Intel’s Mobileye said on Tuesday it was targeting a valuation of nearly $16 billion in its initial public offering, less than a third of what it had previously expected,as volatility in stock markets and rising interest rates dampen the appetite for new listings.
The self-driving unit of Intel said in a regulatory filing it is offering 41 million shares of common stock priced between $18 and $20 per share, aiming to raise up to $820 million, based on the top end of the proposed range of the listing.
Reuters, citing sources, had reported in April that the stock market flotation could value Mobileye at as much as $50 billion.
The move sets the stage for what is expected to be one of the biggest technology listings this year amid a market rout that has sapped appetite for deals, as companies struggle with rising interest rates and increased investor scrutiny on profitability after a stellar 2021.

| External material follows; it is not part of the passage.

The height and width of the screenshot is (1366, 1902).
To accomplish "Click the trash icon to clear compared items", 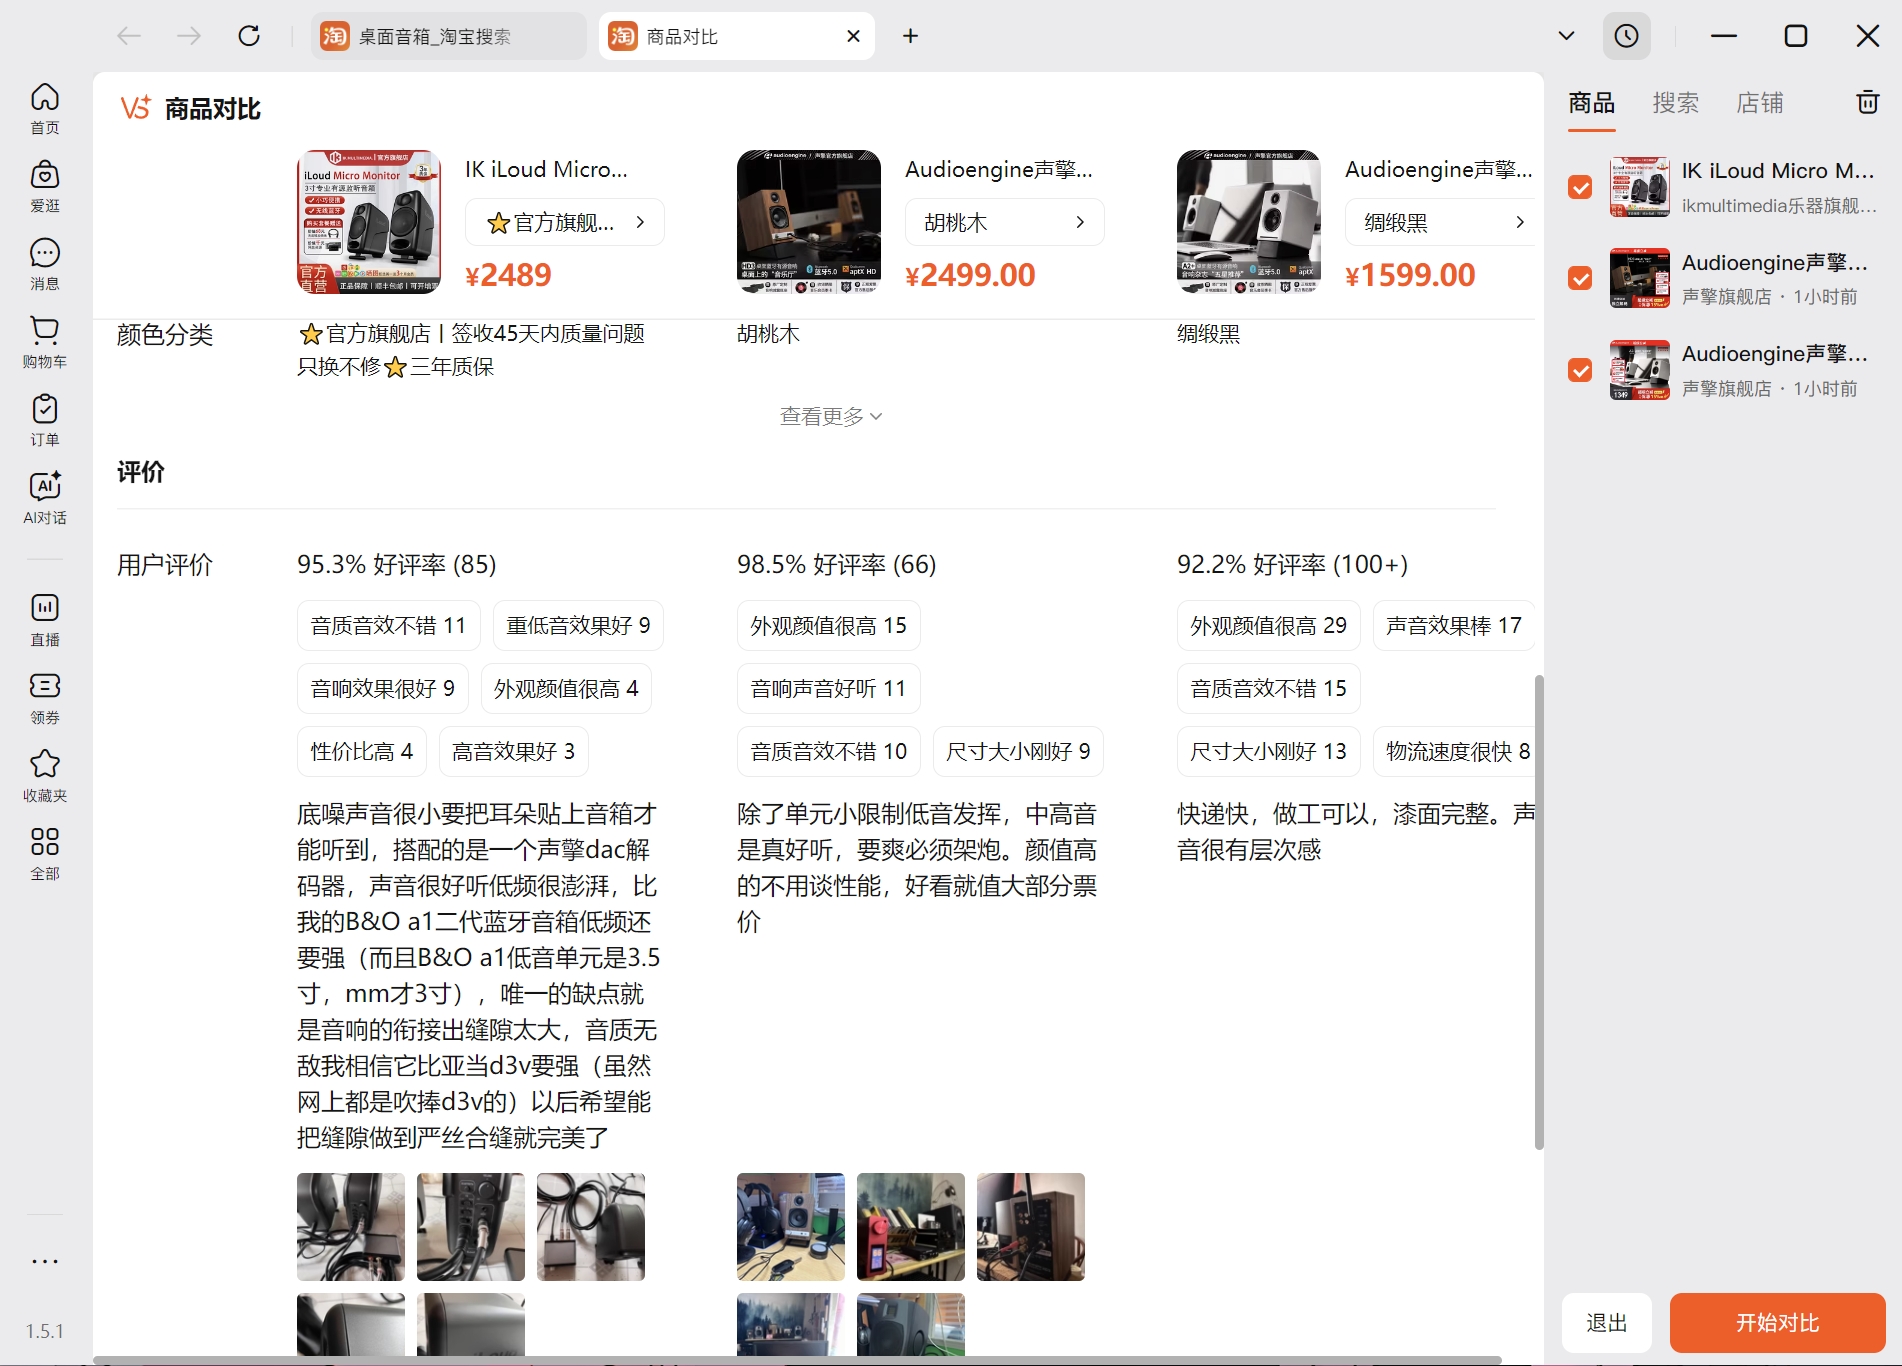I will pyautogui.click(x=1866, y=103).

“The IPO market has been dead, and to revive it, you need a Facebook, Uber, or DraftKings moment to bring others back to the market,” said Jared Carmel, managing partner at Manhattan Venture Partners.
“Most companies don’t have the grit needed to blaze a trail with all this public market volatility.”
IPOs by U.S. technology companies have sunk to their lowest levels since the global financial crisis of 2008, as several companies have shelved plans for their listings in the country.
Tech IPOs this year have raised $507 million, according to Refinitiv data, the lowest amount that has been raised through flotation since 2000.
Greek yogurt maker Chobani withdrew its plans for a U.S. IPO in September, while several other big names such as Reddit and ServiceTitan have reportedly delayed their plans to go public this year.
Corebridge Financial Inc also received a lukewarm reception in its market debut in September, with shares of the biggest listing on U.S. exchanges so far this year opening below their offer price.
Goldman Sachs, Morgan Stanley, Citigroup and BofA Securities are among underwriters of Mobileye’s offering.